(EXCERPTED RECORDS):
▬▬▬
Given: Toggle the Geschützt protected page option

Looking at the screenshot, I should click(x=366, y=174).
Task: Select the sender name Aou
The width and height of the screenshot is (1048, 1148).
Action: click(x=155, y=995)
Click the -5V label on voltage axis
▬▬▬
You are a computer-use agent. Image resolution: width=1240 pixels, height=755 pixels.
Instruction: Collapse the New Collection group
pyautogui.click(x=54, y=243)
▬▬▬
(REQUIREMENT): Which lines run from the one holding "Task: Select the sender name Aou" through the one holding "Click the -5V label on voltage axis" in the records above? Repeat them exactly, both included, and nothing more.

(WRITTEN SOLUTION):
Task: Select the sender name Aou
The width and height of the screenshot is (1048, 1148).
Action: click(x=155, y=995)
Click the -5V label on voltage axis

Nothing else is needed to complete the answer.